Le forum Livres Hebdo sur « Les jeunes adultes et la lecture. Quelles pratiques ? Quelles tendances ? » a attiré plus de 200 personnes jeudi 5 novembre, autour de l'enquête Ipsos/Livres Hebdo sur les pratiques de lecture des 18-30 ans et du débat qui a suivi avec Olivier Donnat, auteur des Pratiques culturelles des Français (La Découverte, 2009), Laurence Dolivet, responsable du pôle musique et livre numérique chez SFR, Claude Poissenot, sociologue, Jérôme Dayre, directeur de la librairie Atout Livre (Paris, 12e), et l'écrivain Anna Gavalda.
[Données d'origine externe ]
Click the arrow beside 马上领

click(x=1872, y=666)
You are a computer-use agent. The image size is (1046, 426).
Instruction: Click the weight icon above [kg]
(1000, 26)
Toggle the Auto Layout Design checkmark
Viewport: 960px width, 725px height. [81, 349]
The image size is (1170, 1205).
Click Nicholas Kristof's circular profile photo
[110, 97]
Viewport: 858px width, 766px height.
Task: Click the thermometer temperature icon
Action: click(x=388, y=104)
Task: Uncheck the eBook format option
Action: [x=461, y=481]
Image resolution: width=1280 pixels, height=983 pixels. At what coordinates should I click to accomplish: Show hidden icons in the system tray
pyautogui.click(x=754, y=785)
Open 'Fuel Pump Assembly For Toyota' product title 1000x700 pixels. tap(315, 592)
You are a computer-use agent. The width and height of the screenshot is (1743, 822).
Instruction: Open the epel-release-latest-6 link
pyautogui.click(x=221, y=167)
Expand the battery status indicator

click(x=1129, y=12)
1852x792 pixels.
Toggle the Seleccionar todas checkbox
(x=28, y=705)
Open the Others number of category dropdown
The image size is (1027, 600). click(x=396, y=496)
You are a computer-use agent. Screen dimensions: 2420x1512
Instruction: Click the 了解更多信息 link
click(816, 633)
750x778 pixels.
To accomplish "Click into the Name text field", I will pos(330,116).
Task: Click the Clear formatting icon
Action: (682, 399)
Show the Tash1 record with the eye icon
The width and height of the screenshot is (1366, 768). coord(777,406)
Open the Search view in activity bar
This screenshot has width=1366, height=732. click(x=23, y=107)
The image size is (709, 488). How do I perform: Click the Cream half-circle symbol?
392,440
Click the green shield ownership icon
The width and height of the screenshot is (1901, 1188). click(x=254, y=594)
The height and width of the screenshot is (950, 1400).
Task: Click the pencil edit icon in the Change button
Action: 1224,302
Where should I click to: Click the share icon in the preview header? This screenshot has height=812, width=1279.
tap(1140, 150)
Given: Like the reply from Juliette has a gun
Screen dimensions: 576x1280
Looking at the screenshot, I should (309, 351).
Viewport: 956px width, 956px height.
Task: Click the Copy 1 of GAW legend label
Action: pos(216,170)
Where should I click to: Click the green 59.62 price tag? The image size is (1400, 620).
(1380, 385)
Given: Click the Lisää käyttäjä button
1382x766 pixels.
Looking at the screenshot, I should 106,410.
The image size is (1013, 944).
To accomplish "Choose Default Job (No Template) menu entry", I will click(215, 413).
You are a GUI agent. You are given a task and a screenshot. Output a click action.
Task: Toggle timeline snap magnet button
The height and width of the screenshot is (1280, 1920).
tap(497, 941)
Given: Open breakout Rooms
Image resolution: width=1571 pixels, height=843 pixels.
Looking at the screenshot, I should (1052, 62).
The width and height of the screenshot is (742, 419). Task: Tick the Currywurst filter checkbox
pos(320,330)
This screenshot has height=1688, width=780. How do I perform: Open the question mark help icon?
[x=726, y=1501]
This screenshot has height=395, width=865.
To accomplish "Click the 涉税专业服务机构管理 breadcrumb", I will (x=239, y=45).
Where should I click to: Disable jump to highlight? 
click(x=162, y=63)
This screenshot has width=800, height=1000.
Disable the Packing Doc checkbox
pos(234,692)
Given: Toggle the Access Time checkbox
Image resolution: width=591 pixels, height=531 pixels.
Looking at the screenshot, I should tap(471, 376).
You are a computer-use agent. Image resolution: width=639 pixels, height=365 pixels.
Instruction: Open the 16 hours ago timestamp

Les nombreuses questions et interventions ont reflété les préoccupations des éditeurs, libraires et bibliothécaires face à cette tranche d'âge qui globalement lit moins de livres que ses aînés, s'enthousiasme pour la littérature de genre (SF, fantasy...), consacre beaucoup de temps aux loisirs hors du domicile et qui préfère choisir ses livres elle-même ou sur les conseils de son entourage plutôt que suivre les prescriptions médiatiques traditionnelles. Autant d'éléments qui poussent les professionnels à modifier leurs pratiques devant « la puissance des effets générationnels », selon Olivier Donnat, qui a rappelé que « les habitudes acquises pendant la jeunesse se poursuivent tout au long de la vie. »
"Ce qui est important, ce n'est pas tellement les livres mais la curiosité intellectuelle."
Selon les participants, pour attirer à nouveau les jeunes dans les libraires et bibliothèques qu'ils désertent, il faut repenser l'approche culturelle en termes de demande et non plus seulement d'offre. « Comment faire pour que la bibliothèque soit appropriée par les jeunes d'un point de vue personnel ? Cela pose la question de la sociabilité. Ce qui compte, ce sont les échanges, pas les institutions », a rappelé Claude Poissenot. Les libraires aussi s'interrogent, car le public des 18-30 ans lui préfère largement les grandes surfaces culturelles spécialisées. « La plupart des libraires n'ont pas une offre adaptée à la demande des 18-30 ans », a souligné Jérôme Dayre, qui envisage de créer un rayon « jeunes adultes » comme cela existe aux Etats-Unis. « Je n'ai peut-être pas l'environnement qui les attire. Il faut désacraliser la littérature, arrêter de penser que la librairie est le lieu du savoir, et montrer que l'on est vivant, qu'on écoute de la musique, qu'on peut leur parler... », dit le libraire qui organise régulièrement de petits concerts d'une heure, de la même façon que la Fnac proposer des show-case.
Jouant le décalage à la perfection, Anna Gavalda a lancé : « Est-ce que c'est si grave que ça ne moins lire, de peu lire ou de ne pas lire entre 18 et 30 ans ? Il y a tellement d'autres choses à faire dans cette tranche d'âge-là. (...) Ce qui est important, ce n'est pas tellement les livres mais la curiosité intellectuelle. » En la matière, le numérique est assuré d'avoir une place dans les pratiques de lecture des 18-30 ans.